İşte size ithal sloganlardan yüzyıllarca daha eskilerine, her zaman yararlanması gereken, bağrımızdan örnekler:
* Eğrisi varsa bizden, doğrusu elbet sizin.
* İlim ve sanattan haberdar olmayanlar aç olur, herkese muhtaç olur.
* Gelen gelsin saadetle, giden gitsin selametle.
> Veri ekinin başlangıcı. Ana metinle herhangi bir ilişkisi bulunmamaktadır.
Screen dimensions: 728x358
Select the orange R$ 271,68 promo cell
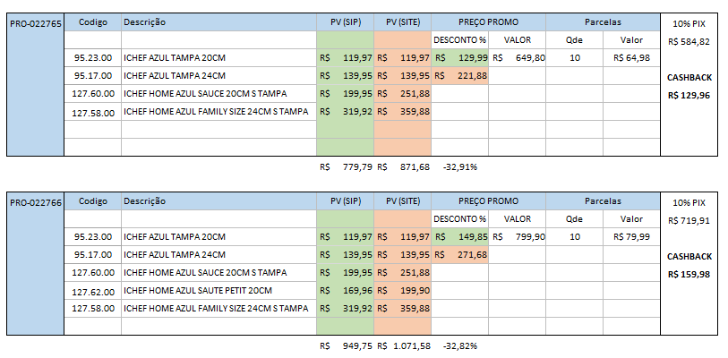point(459,255)
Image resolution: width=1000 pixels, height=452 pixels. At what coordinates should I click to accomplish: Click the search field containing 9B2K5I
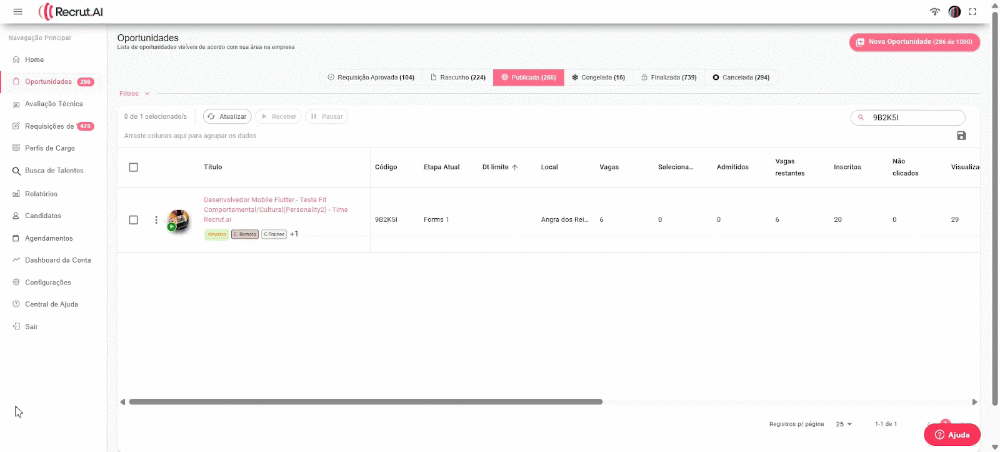[x=914, y=118]
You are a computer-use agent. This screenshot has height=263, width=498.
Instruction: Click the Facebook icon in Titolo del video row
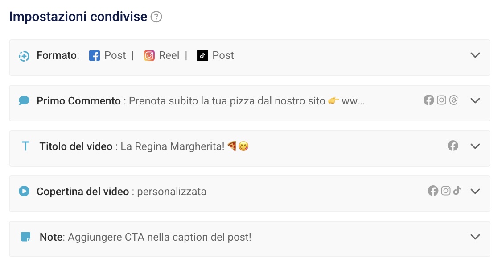tap(453, 146)
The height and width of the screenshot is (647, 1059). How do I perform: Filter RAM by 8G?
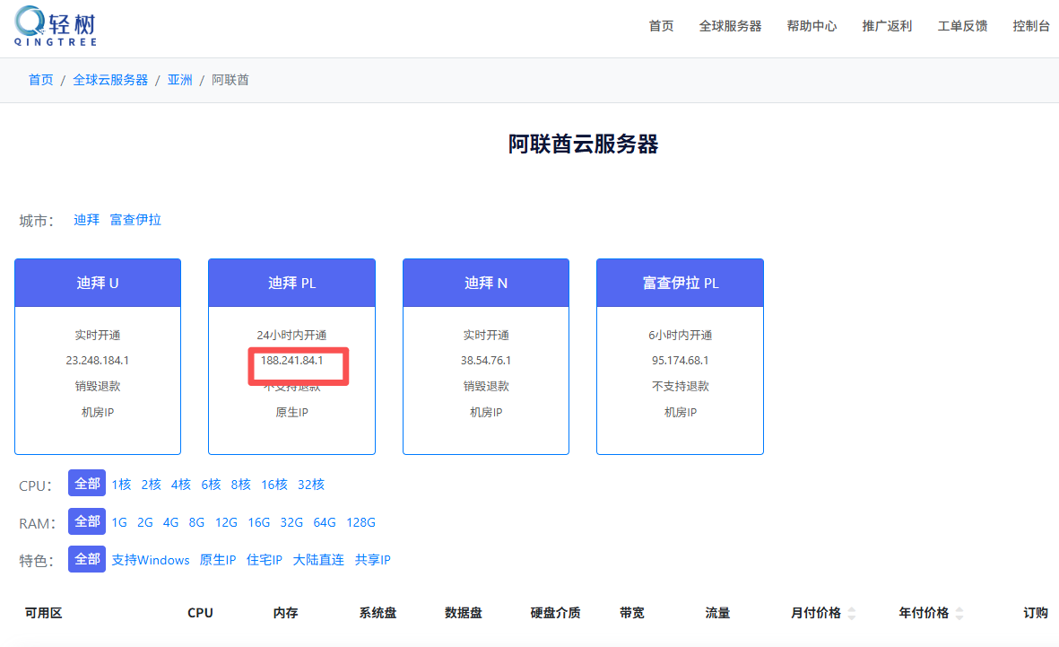(x=196, y=522)
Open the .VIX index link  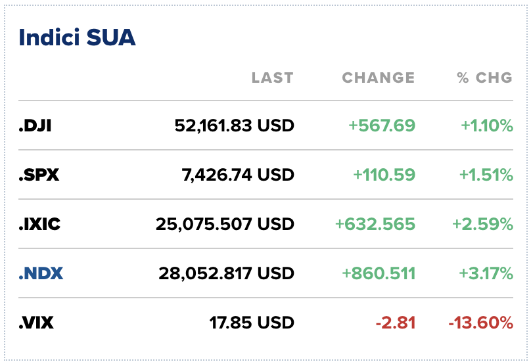(x=36, y=323)
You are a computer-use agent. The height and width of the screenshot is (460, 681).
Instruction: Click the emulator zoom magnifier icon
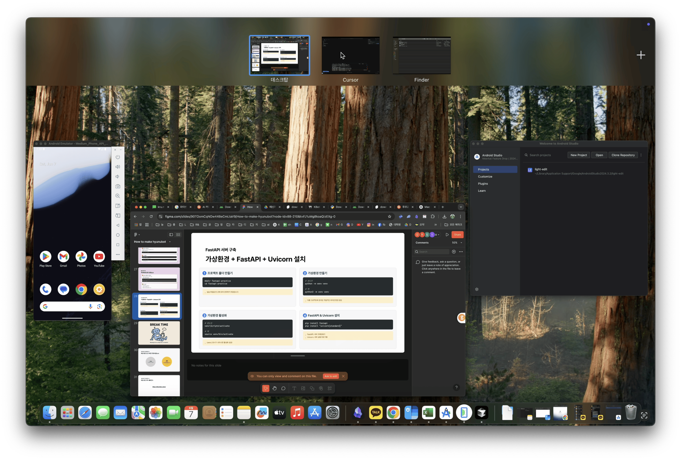[118, 196]
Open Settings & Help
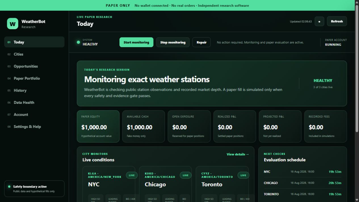The image size is (359, 202). (34, 127)
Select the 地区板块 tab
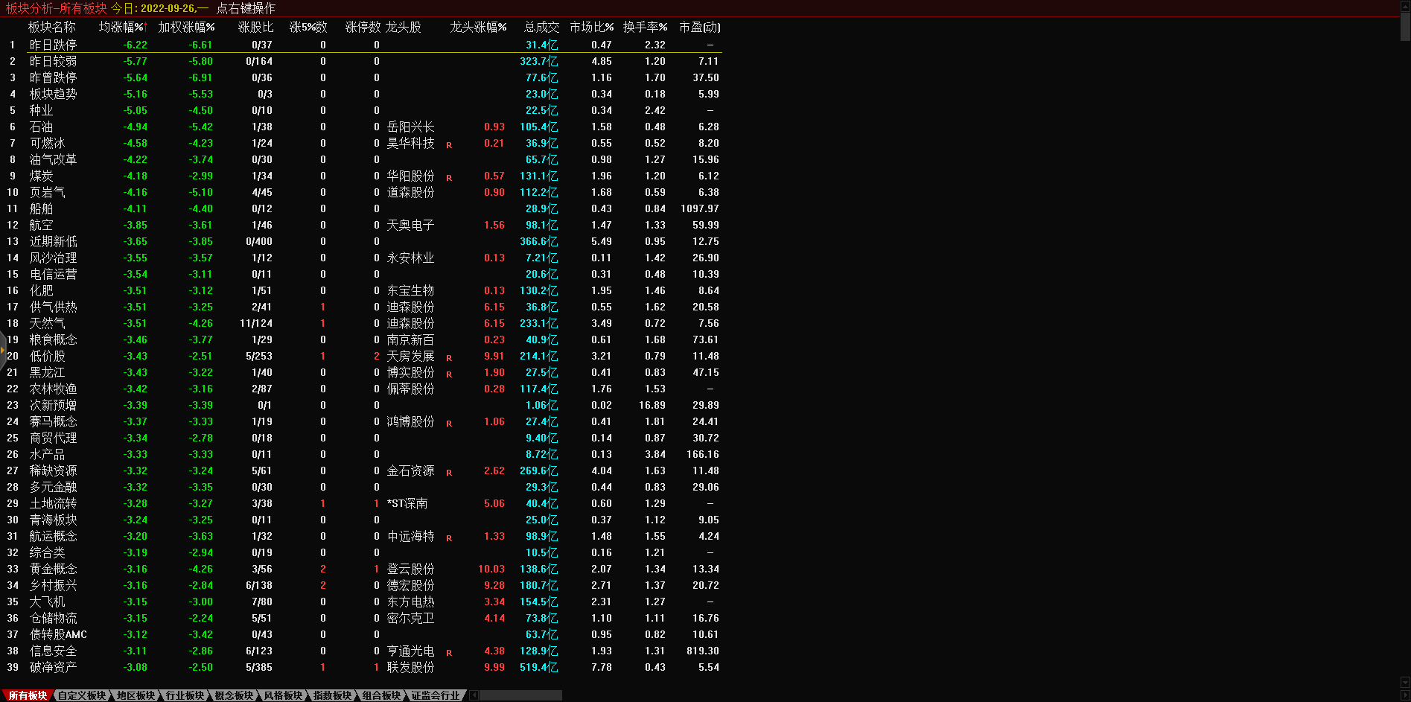Screen dimensions: 1411x702 [136, 695]
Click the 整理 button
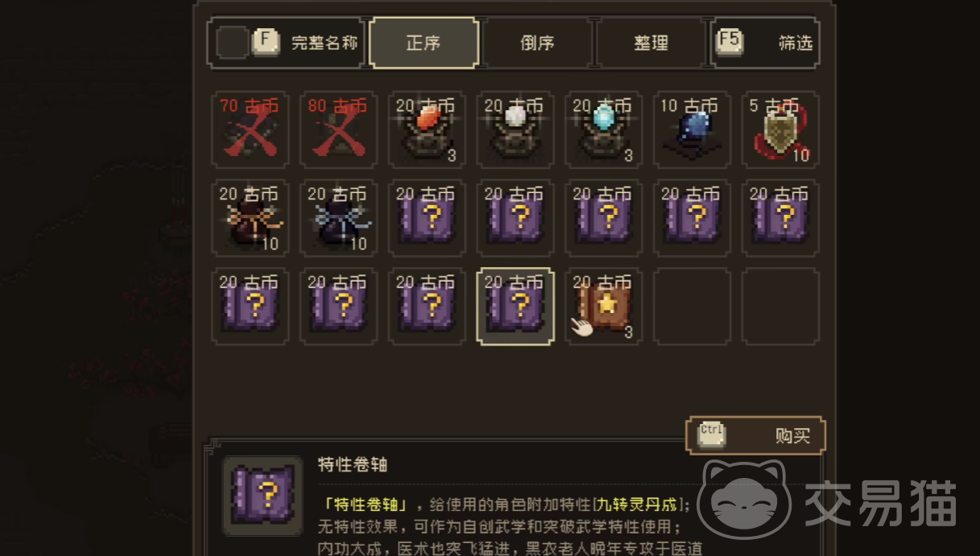 coord(651,43)
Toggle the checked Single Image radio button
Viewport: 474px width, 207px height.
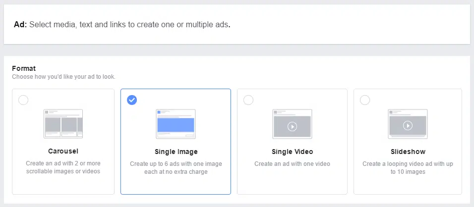click(132, 100)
* Doğru olsan ok gibi elden atarlar seni, eğri olsan yay gibi tutarlar seni. Menzil alır doğru ok, elde kalır eğri yay.
* * *
Bağrımızdaki Ahiler, Osmanlı’nın da Cumhuriyet’in de kuruluşunda etkilidirler. Mustafa Kemal ve arkadaşlarının Dikmen’de karşılanmasında teke pala takıp, bademli şal kuşanıp seğmen oldukları; “Uğrunda ölmeye, Millet yolunda kanımızı akıtmaya geldik Paşam!” dedikleri, Ankara’nın başkent olmasında ve Türkiye Cumhuriyeti’nin kuruluşunda etkili oldukları da bilinir.
KALE'DE GEZİNTİYE ÇIKIN AHİLİĞİ GÖRÜN
Ankara’da özellikle Ulus’ta, Kale civarında yapacağınız gezintide isimlerini saydığımız mekânların yanında okul, kurum ve işyeri isimlerinde bulacaksınız ahiliği. Ahilik haftası kutlamaları Kırşehir merkezli ve geçen sene bu ay yapıldı. Yönergeyle eylül ayında kutlanacak. Biz şimdiden Ankara’nın da sahip olduğu bu değeri anmış olduk. İş hayatına olduğu kadar sosyal hayata da önemli değerler katan, Ankara’da savaş kazanan Timur’a direnen, karışıklık döneminde toplumda düzeni sağlayıp kısacık süreli de olsa Anadolu’da ilk Cumhuriyeti kuran, seğmen olup Mustafa Kemal’i Dikmen’de karşılayan Ahileri anın. Bugün şed kuşanmaya gerek yok elbette, anlamaya çalışmak bile yeterli.